Fork-tailed Bush Katydid - Scudderia furcata
The following comes from Rehn and Hebard (1914), Hebard (1928), Blatchley (1920), Helfer (1971), Vickery and Kevan (1985), Elliott and Hershberger (2007), Himmelman (2009), and Scott (2010). This species is relatively small for the genus. It is slender in body form with a general body color that is a dark leafy-green, sometimes suffused with brown. The head, pronotum (thorax), and ventral surface is greenish-yellow, fading to a dull-clay-yellow. The base of the antennae are green and the apical three-fourths a dusky hue. The disk (top) of the pronotum is short with parallel lateral lobes with broadly rounded edges. Occasionally specimens may possess a pale-yellow stripe at the dorsal lateral angles of the pronotum. The hind tibia and femur (and female ovipositors) are greenish, but more often purplish-brown or reddish. The front and hind wings are subequal in width, and about 4.5 times as long as wide, and reticulated (veined).

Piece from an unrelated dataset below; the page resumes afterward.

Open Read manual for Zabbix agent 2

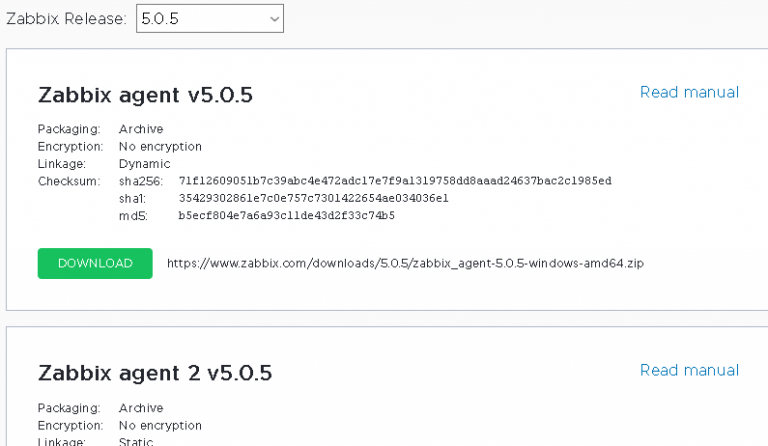(x=689, y=370)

Nymphs are generally highly colored with strongly marked antennal segments.
Calling Song description
Songs have been verbally described as: (1) “Their sounds are soft, slow lisps delivered a few seconds apart in groups of three or four. Females respond with ticks, and males then reply with ticks” (Bland, 2003). (2) “A single sharp tsip that may be given singly, or else in a series of two or three, with a few seconds silence between each call” (Elliott and Hershberger 2007). (3) “A wet, isolated tzip, sometimes given in sequence, often irregular, with several seconds in between” (Himmelman 2009). (4) “Males stridulate in trees and bushes, often high off the ground, by day and night…song consists of rather soft lisps produced rather slowly, a few seconds apart, in a series of three or four (a “lisp”, defined as a “pulse”). Intervals between songs is erratic, from 1 to 30 minutes…Males also produce ‘ticks’ in the presence of responsive females…” Calling rates are also governed by ambient temperatures.
Overwinters in the egg stage. Nymphs occur from mid-July through the summer, and adults from late July, becoming abundant in August through October, depending upon temperatures and frosts (Vickery and Kevan 1985, Bland 2003, and Scott 2010).

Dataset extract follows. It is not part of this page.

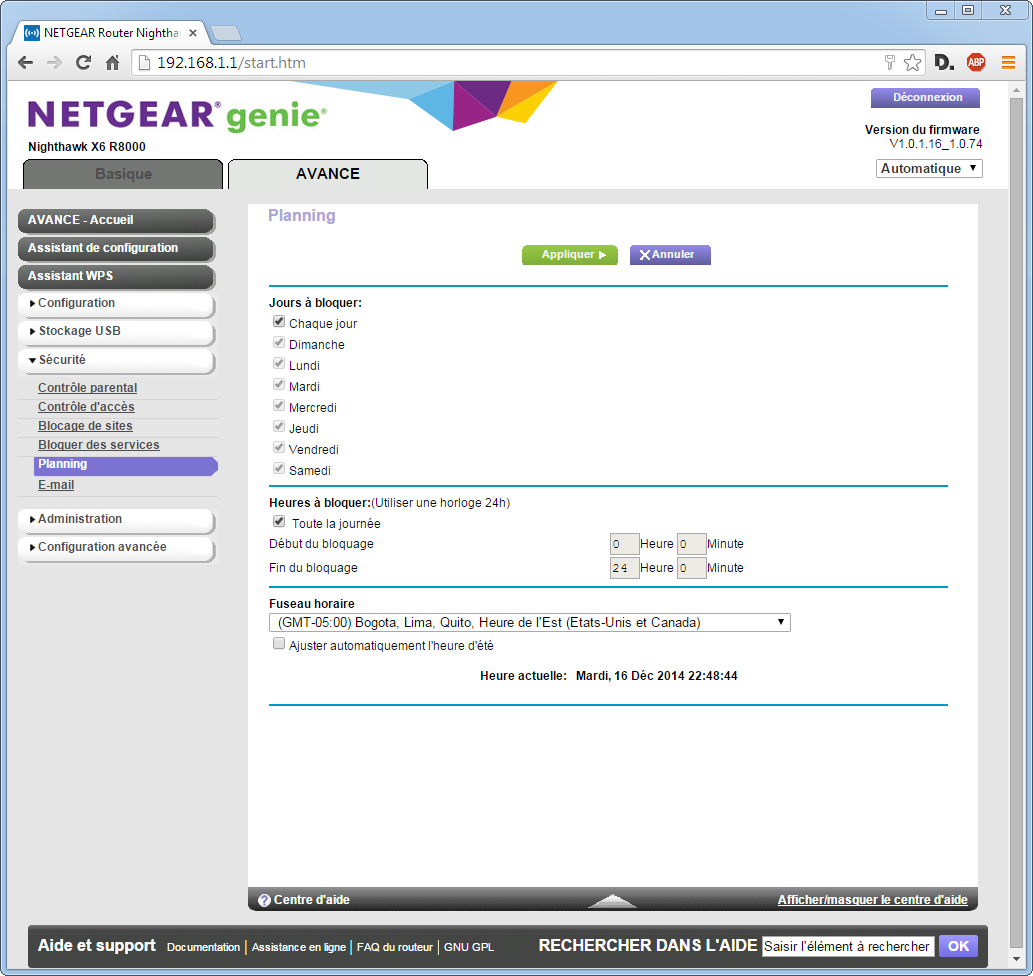Expand help center with the up arrow

tap(612, 900)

The following come from Rehn and Hebard (1914), Hebard (1928), Blatchley (1920), Helfer (1971), Vickery and Kevan (1985), Elliott and Hershberger (2007), Himmelman (2009), and Scott (2010). The body length to end of forewings is 14-20 mm for males, and 18-22 mm for females. Pronotum length of males and females is 4.6-5 mm. The tegmina (wings) are 6-6.2 mm wide and 26-32 mm long. The hind femur is 19-20 mm. The female ovipositor is 6-7 mm long by 1.8-2.2 mm wide and curved upward.
The three Montana species, referred to as “Bush Katydids,” are rarely, if ever, confused with other katydid genera. However, within their own genus, it can be difficult to identify the species. The best “fool-proof” character for these species’ identity rests with the shape of the males’ genitalia at the tip of the abdomen, specifically the dorsal view of the apical U-shaped or forked notch of the supra-anal plate (see illustration).

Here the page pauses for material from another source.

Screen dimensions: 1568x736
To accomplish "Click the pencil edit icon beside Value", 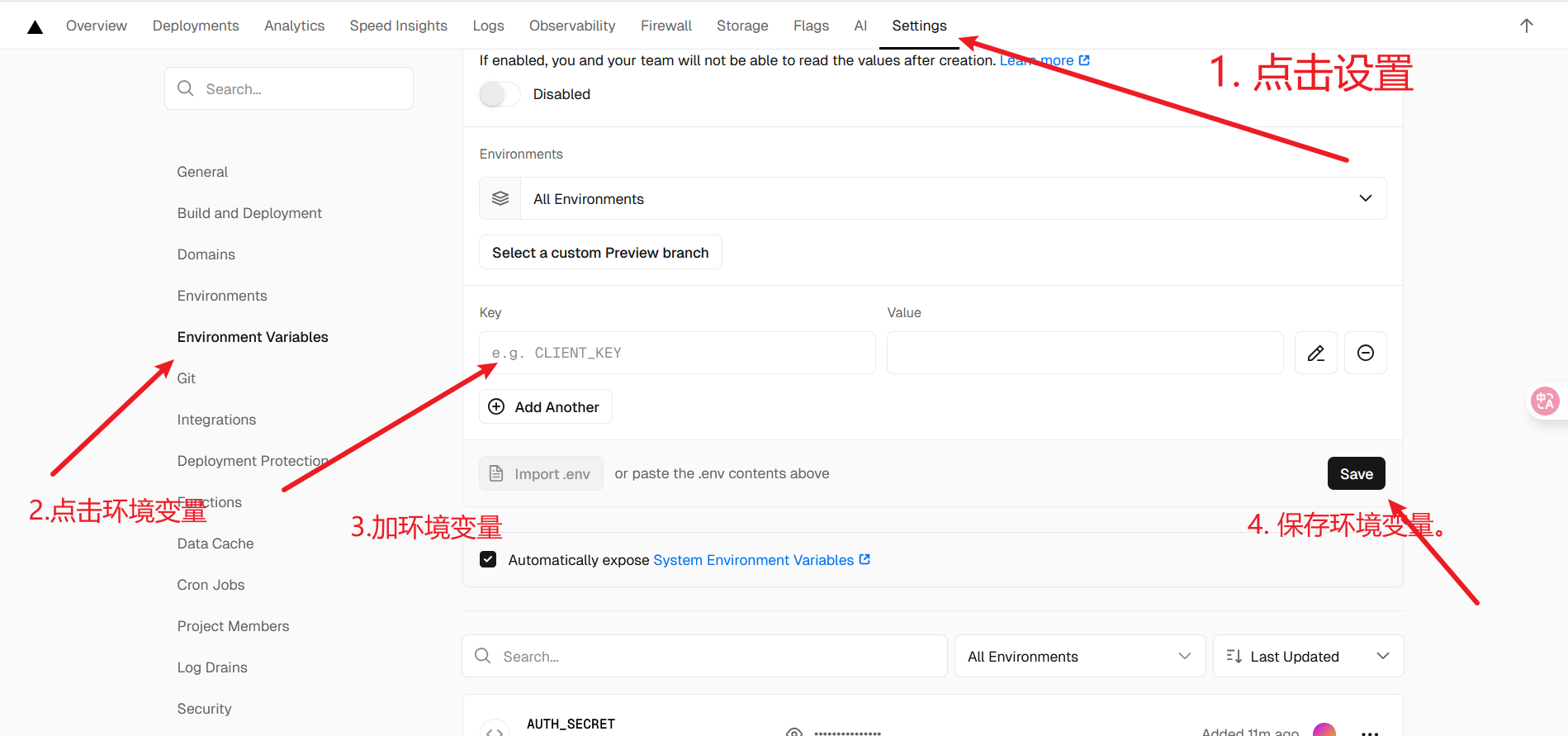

The Forked-tailed Katydid is the most widely distributed and abundant species of the genus, ranging across all 48 conterminous U.S. from the east coast to the west coast, and occurring in southern British Columbia, Quebec, Ontario and Nova Scotia southward. In Montana, the species has been reported for 6 counties, but most likely occurs (and is common) over much of the state (Rehn and Hebard 1914, Blatchley 1920, Vickery and Kevan 1985, Capinera et al. 2004, Elliott and Hershberger 2007, Himmelman 2009, and Scott 2010).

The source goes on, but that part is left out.